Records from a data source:
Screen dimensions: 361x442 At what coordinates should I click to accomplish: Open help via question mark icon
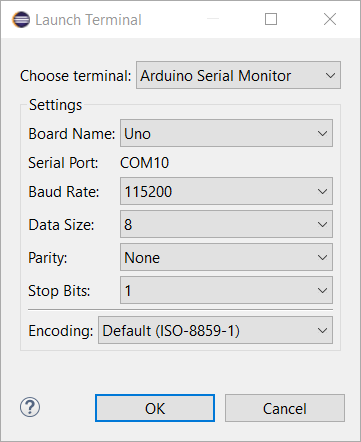click(x=30, y=407)
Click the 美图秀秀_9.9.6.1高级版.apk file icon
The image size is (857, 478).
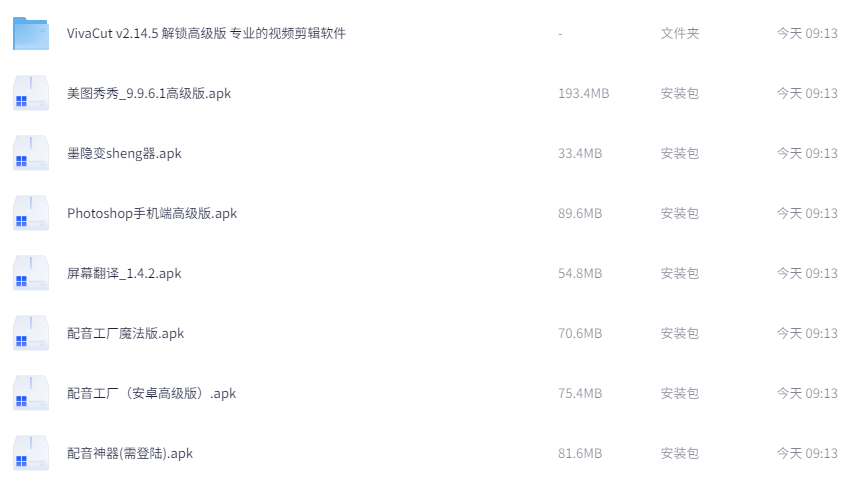[x=31, y=93]
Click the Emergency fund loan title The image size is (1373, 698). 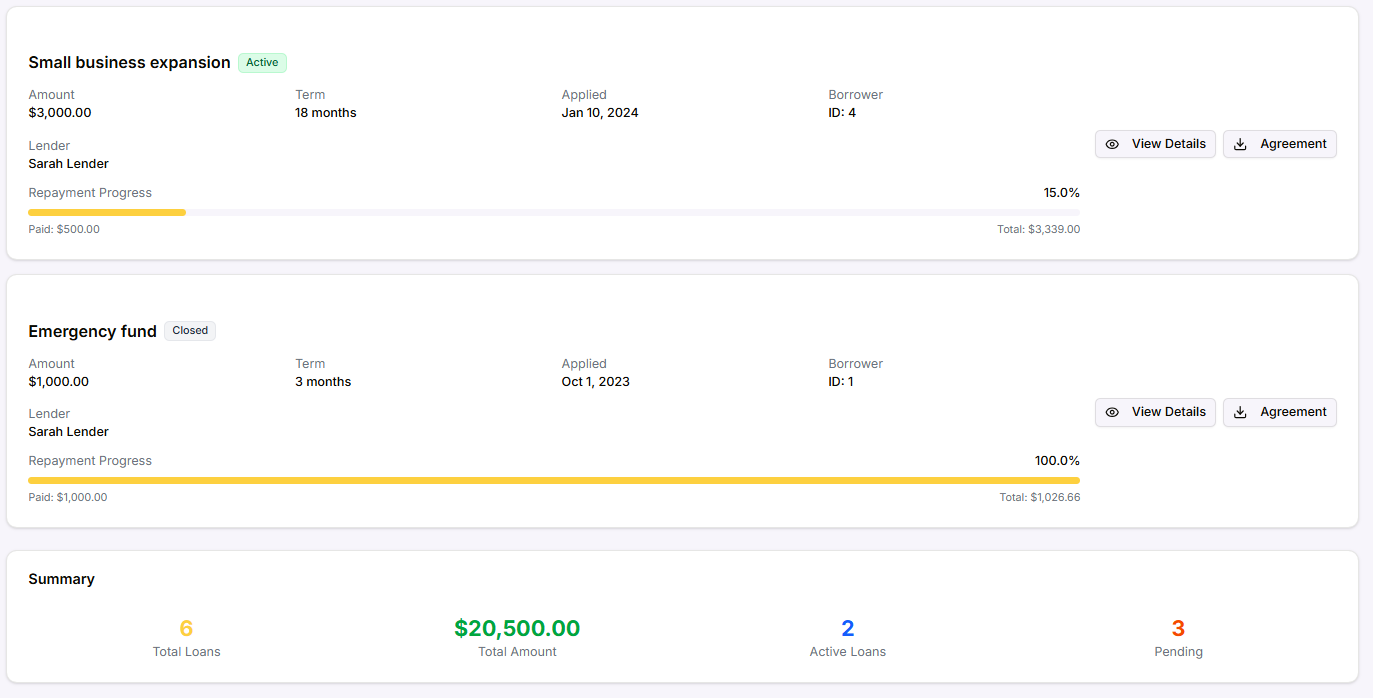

* **Work instruction**:
Exactly restate the lines from the one holding "The image size is (857, 478)." to the final line of the records above, including both and excluding pictures.

* **Solution to this exercise**:
The image size is (857, 478).
[x=31, y=93]
Click the Emergency fund loan title The image size is (1373, 698). 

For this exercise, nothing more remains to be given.